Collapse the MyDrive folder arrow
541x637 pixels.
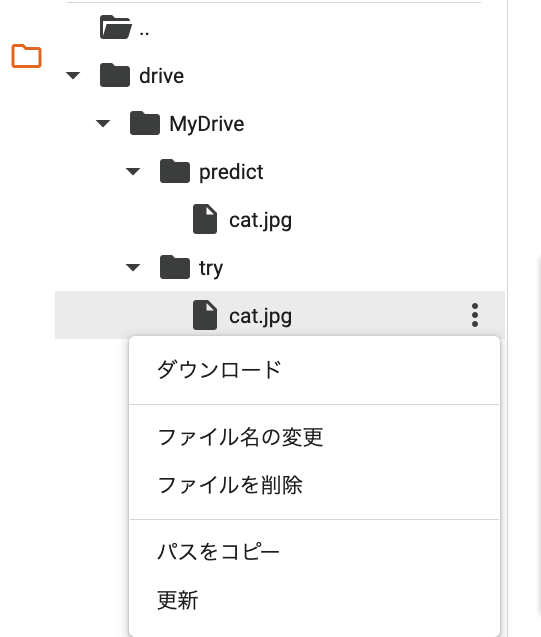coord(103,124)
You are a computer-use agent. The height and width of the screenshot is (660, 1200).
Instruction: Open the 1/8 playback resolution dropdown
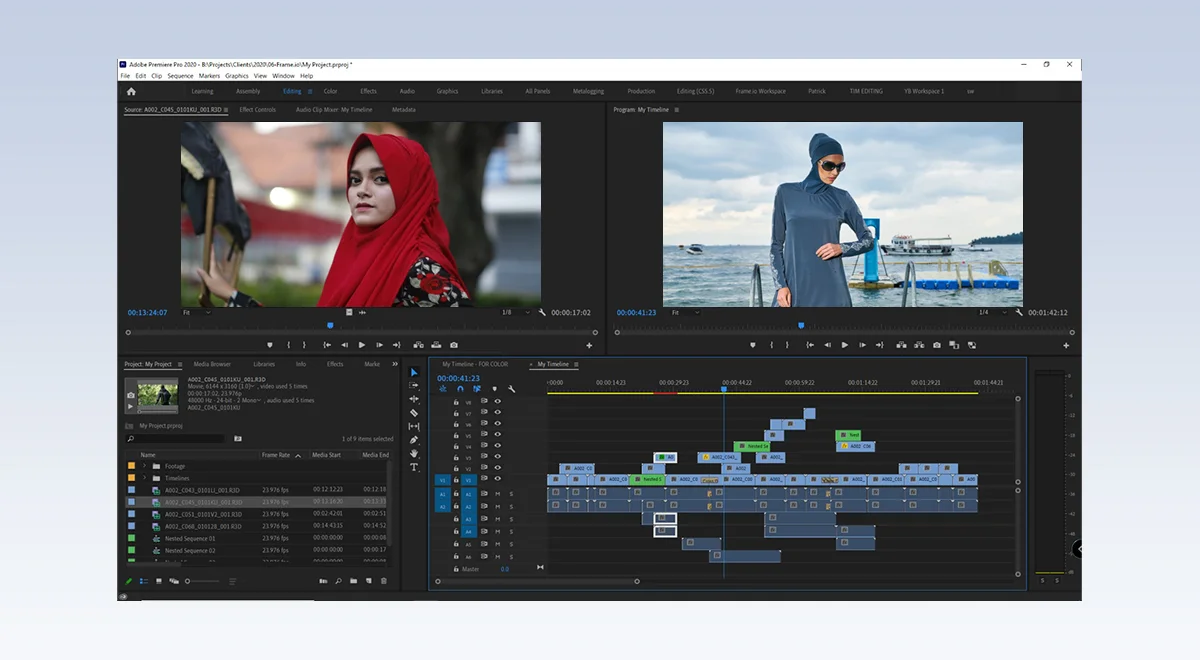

****************

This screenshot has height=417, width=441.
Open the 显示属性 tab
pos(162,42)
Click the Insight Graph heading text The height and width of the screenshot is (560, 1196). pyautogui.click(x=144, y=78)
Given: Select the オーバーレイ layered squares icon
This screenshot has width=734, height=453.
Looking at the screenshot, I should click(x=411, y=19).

****************

■ **Your objective**: What you give back must be the stretch above, starting at the line with "You are a computer-use" and ending at the line with "Instruction: Open the", copied exactly.

■ **Reply**:
You are a computer-use agent. The height and width of the screenshot is (660, 1200).
Instruction: Open the 1/8 playback resolution dropdown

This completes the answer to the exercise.